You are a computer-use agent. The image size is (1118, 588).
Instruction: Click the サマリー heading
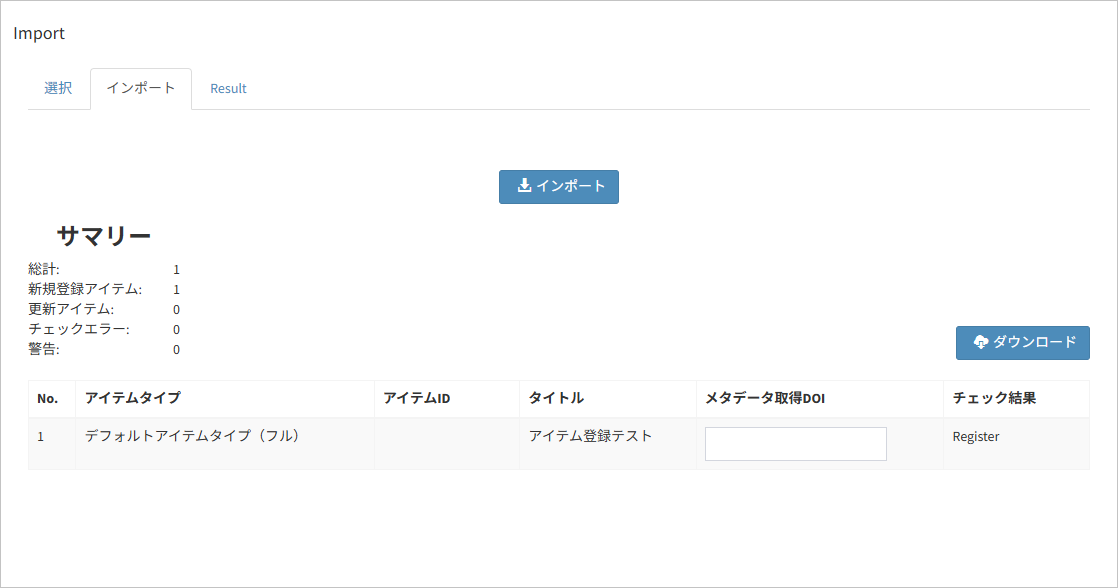pyautogui.click(x=103, y=236)
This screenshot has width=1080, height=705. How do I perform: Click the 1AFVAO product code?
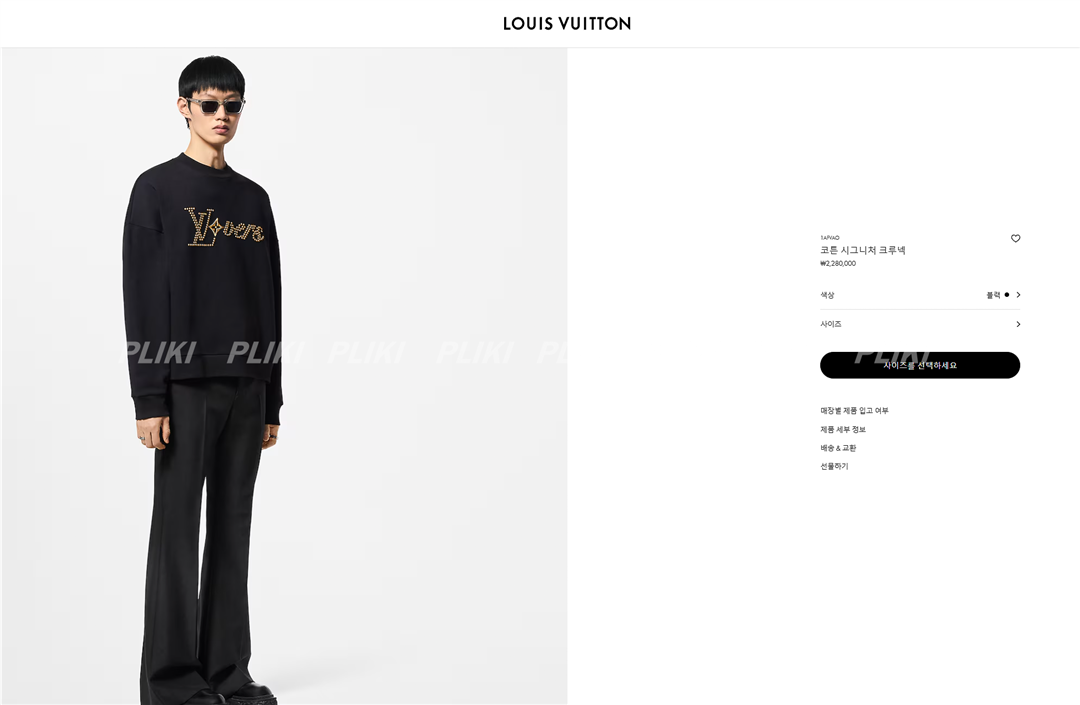(x=829, y=238)
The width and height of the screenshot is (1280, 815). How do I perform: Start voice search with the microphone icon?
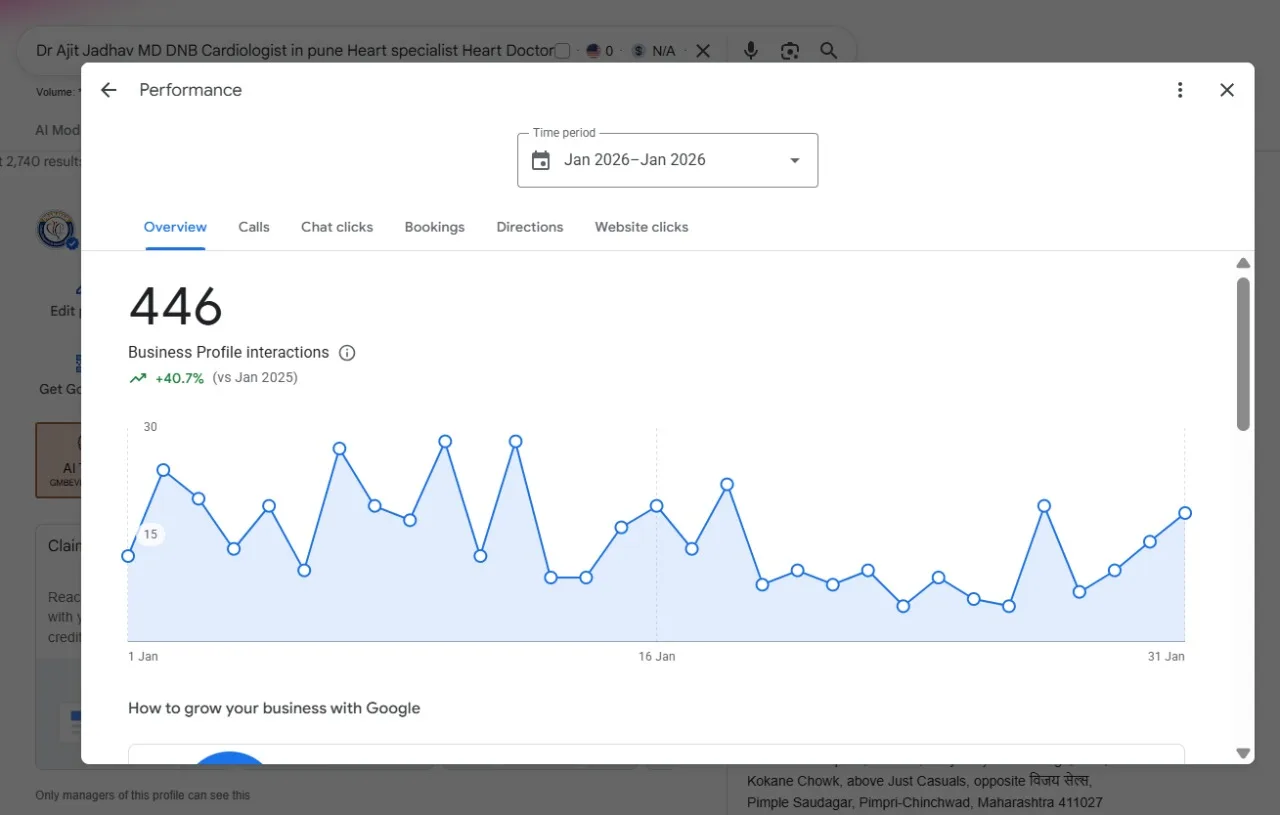click(x=751, y=50)
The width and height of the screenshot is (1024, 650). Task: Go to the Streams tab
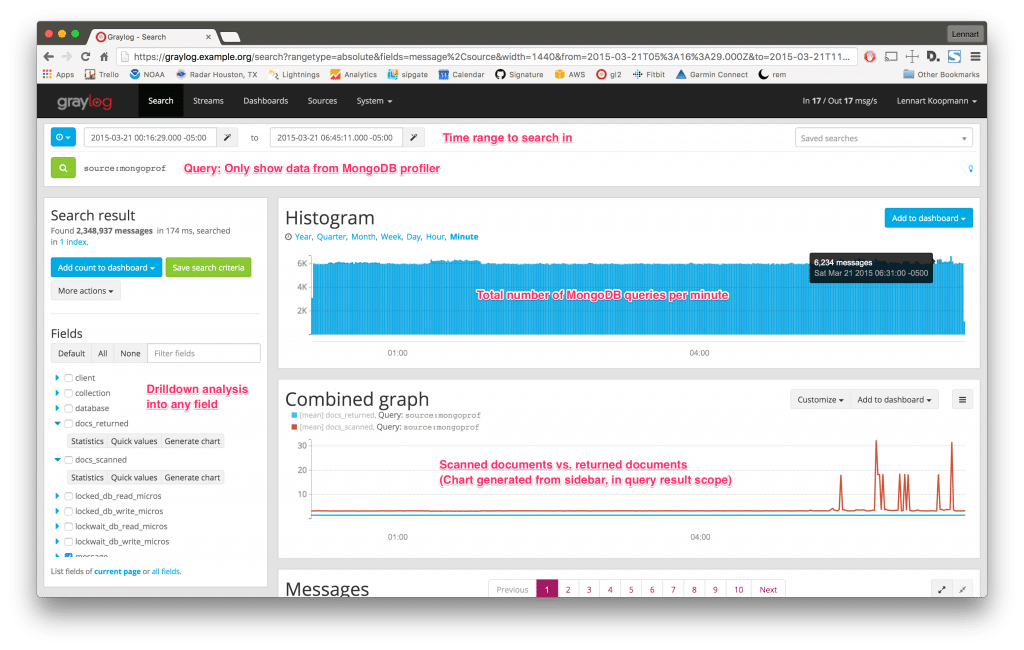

### REQUIREMENT
Leaving every picture aside, transcribe exactly the lines from the one that contains "The width and height of the screenshot is (1280, 815)." through the final line of the listing above, inclusive.

### RESPONSE TO THE TASK
The width and height of the screenshot is (1280, 815). How do I perform: Start voice search with the microphone icon?
click(x=751, y=50)
The width and height of the screenshot is (1024, 650). Task: Go to the Streams tab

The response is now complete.